About this task:
Would you tally how many lines in the records include the word "category"? Reply with the number only.

[Collected data entries]
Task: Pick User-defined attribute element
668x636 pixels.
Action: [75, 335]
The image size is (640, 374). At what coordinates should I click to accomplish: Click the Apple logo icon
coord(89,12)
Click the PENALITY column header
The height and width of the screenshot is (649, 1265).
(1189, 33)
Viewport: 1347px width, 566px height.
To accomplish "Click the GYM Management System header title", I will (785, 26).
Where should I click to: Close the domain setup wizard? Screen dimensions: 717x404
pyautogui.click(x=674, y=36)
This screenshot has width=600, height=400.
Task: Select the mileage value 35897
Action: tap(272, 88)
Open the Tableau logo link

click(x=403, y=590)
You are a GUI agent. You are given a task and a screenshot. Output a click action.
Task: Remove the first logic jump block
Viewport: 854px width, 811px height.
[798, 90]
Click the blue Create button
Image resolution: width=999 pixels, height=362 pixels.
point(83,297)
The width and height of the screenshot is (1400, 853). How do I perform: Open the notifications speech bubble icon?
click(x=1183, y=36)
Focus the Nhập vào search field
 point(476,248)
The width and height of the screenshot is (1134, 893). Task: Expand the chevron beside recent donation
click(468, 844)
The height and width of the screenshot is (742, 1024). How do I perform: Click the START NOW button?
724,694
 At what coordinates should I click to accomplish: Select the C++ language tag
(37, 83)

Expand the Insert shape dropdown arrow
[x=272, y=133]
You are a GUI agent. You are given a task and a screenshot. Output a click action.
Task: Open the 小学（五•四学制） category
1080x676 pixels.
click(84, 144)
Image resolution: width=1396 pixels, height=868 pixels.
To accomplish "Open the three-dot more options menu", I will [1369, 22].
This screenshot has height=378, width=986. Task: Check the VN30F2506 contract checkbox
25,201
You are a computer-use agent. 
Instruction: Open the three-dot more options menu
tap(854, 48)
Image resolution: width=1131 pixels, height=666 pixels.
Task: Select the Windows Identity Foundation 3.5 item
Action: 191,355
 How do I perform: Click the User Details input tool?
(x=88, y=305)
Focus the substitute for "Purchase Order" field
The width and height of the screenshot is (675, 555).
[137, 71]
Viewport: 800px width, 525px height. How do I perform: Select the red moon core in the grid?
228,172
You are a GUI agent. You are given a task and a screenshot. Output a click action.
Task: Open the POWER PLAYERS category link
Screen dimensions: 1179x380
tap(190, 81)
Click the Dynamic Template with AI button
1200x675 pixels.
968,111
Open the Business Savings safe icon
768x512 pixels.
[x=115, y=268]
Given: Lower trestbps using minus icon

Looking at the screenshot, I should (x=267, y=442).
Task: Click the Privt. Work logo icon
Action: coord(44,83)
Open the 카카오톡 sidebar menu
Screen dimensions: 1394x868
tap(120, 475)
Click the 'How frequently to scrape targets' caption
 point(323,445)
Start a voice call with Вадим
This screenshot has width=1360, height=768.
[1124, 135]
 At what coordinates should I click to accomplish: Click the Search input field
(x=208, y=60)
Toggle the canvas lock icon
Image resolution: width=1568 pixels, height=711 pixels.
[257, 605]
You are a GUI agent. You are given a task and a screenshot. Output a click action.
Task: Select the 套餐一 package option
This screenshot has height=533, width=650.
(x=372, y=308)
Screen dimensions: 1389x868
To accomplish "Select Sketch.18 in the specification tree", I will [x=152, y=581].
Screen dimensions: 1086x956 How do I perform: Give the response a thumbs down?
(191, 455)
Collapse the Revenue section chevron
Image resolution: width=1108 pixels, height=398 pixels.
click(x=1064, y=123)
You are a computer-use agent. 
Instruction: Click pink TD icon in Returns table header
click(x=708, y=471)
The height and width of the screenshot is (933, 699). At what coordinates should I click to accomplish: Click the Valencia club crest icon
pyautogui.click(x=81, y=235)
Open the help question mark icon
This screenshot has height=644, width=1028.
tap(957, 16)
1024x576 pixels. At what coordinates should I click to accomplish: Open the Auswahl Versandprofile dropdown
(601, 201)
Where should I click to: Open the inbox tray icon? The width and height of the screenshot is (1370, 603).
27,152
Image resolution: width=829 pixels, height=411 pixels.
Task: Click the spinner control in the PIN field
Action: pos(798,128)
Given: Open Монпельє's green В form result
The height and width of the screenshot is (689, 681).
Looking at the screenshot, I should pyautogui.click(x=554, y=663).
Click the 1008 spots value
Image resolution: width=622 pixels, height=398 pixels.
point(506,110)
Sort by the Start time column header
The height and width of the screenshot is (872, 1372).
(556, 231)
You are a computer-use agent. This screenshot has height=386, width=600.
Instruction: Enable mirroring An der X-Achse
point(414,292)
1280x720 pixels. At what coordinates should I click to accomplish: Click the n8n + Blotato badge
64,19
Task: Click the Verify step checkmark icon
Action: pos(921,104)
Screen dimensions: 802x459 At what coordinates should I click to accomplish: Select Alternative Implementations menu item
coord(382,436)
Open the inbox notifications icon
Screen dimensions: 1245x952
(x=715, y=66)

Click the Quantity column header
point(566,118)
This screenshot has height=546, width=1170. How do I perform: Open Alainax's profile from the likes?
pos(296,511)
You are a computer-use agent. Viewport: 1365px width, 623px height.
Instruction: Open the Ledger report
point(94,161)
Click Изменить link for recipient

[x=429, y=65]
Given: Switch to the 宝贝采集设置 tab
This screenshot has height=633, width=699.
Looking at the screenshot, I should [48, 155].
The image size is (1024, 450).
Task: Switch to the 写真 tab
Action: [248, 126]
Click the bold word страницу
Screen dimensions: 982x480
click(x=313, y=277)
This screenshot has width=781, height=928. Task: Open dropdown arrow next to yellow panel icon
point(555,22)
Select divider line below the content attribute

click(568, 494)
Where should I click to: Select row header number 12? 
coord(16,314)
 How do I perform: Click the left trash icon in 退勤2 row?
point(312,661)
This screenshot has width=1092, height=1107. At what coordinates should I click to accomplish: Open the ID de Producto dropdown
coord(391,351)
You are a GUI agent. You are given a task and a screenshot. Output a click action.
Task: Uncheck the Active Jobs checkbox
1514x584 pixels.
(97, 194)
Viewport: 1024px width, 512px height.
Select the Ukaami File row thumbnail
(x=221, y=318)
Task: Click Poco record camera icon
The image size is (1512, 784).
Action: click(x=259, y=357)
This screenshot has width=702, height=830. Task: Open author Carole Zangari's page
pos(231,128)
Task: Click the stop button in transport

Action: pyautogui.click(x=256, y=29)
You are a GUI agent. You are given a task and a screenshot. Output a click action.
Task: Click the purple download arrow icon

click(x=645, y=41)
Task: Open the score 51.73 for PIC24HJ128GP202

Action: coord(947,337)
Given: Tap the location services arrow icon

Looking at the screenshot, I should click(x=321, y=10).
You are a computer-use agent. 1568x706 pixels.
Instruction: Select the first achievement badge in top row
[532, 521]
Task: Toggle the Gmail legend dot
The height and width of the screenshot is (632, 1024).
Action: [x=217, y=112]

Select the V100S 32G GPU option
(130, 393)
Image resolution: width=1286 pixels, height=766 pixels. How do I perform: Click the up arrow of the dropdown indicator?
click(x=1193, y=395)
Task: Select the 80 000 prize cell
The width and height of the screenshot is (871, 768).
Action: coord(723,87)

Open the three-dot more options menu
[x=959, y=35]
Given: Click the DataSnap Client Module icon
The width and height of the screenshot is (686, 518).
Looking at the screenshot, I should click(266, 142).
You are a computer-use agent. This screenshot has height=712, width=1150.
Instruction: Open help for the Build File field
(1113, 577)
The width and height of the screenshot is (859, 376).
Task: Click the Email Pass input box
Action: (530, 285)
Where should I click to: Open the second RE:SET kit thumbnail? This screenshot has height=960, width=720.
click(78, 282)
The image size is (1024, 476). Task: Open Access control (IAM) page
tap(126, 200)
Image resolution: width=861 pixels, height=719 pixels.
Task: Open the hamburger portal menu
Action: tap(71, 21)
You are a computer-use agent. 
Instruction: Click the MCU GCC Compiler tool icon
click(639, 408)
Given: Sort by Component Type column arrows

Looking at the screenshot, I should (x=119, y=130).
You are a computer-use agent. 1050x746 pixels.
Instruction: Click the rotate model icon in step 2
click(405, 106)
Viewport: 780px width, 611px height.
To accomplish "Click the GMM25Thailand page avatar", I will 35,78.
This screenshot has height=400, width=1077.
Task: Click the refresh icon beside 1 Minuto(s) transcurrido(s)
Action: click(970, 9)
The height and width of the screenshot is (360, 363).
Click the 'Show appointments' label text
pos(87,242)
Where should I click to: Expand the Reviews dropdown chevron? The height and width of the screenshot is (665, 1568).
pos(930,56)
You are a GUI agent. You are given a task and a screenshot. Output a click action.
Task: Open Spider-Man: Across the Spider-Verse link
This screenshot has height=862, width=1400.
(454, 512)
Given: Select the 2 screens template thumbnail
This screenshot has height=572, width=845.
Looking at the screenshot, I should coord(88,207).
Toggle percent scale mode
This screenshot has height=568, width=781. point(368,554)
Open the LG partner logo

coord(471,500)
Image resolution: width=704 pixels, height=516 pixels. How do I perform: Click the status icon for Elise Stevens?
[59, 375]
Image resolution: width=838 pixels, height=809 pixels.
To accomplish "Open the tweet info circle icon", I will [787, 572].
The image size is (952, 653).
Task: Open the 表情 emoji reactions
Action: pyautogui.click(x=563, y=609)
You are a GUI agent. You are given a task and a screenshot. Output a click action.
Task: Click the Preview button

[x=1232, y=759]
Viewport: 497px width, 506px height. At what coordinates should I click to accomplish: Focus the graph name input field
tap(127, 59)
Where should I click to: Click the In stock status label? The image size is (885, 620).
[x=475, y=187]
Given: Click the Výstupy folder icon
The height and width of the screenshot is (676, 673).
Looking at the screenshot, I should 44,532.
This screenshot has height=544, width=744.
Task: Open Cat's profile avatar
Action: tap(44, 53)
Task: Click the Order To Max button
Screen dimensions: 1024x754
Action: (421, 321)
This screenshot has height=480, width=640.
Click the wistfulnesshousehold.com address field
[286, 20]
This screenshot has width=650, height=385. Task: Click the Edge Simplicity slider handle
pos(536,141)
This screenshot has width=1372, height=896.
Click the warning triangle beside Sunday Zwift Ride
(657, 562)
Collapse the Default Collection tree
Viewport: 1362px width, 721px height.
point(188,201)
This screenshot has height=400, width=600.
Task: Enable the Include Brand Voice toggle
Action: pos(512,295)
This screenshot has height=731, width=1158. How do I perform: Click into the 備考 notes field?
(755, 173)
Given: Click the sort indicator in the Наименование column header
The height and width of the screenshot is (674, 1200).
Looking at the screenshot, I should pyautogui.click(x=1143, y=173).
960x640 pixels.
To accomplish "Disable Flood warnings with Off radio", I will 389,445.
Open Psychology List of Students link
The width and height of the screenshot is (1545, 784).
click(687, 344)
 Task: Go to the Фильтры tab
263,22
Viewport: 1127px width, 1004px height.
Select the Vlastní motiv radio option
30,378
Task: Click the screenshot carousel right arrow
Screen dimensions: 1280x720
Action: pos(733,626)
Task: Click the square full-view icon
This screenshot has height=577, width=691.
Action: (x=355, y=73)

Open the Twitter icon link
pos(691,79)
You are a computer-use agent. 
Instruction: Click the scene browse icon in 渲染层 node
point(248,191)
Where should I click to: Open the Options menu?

Written reply:
2